Me he enterado de que Chanquete había muerto mientras una chica me enseñaba las bragas. O sea que Chanquete quizá me parecía, por primera vez, sólo un espantapájaros entre sus tomateras, una barca llena de arena, su acordeón de muñeco de ventrílocuo, falso y mellado, tirado en un rincón del carromato de circo. Se supone que uno tiene que sentirse mal porque Chanquete ya no te da pena, ni te viene ese sabor de polo de la infancia, o de mar tragada, ni ese calor nunca recuperado de una tarde de televisión con un rayo de sol haciendo en la salita como una lira de Nerón para el planchado de la madre.

Se supone que uno tiene que sentirse mala persona, sociópata casi, porque Chanquete moría otra vez en la tele y en mi timeline, y en todos los veranos de la vida apilados como viejos Teleprogramas, y no me venía puchero ni morriña. Pero a ver qué iba a hacer yo, si una hermosa chica de acento porteño me acababa de enseñar sus bragas negras en un descuido suyo y mío, en un lento y amplio cruce de piernas que duró esa eternidad sólo comparable a la de cuando te cruzas con otra chica hermosa en el semáforo o en el metro, con la infinitud y la distancia de toda la vida.
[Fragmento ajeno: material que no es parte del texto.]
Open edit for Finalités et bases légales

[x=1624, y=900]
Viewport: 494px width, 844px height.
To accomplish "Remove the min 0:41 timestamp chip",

Hay que ser mala persona, con Chanquete de cuerpo presente, con su cadáver espetero, con su simbología del español viejo, bueno y llano que se muere para que nazcan sobre él los trigales y la nueva generación de españoles, que esta vez era la de la democracia. Hay que ser mala persona, supongo, para que Chanquete se muriera en su ritual de vikingo andaluz, de elefante sabio, y a mí me dejara ciego de braguitas negras, como de un abanico negro, ese cruce de piernas casi taurino de aquella muchacha que bebía agua o algo muy transparente e inocente, hablando con su amiga.

Se supone que uno tiene que sentirse mala persona, sociópata casi, porque Chanquete moría otra vez en la tele y en mi timeline y no me venía puchero ni morriña

La muchacha no querría enseñar nada, digo yo, pero mataba toda la supurante melancolía, todo el lánguido pesimismo del final del verano y del final de la vida y del final del amor, y ahogaba todas las lágrimas falsas de las novias del Dúo Dinámico desperdigadas por los pueblos y por las épocas y por las cajas de costura llenas de cartas merengosas. Esas cosas, esas verdades que ocurren en un descuido. En ese parpadeo de sus muslos estaba la verdad de que el verano se va pero sigue la carne. Igual que se van los años y sigue la carne, por eso uno se siente ahora viejo y pervertido escribiendo esto, en el fondo tan inocente.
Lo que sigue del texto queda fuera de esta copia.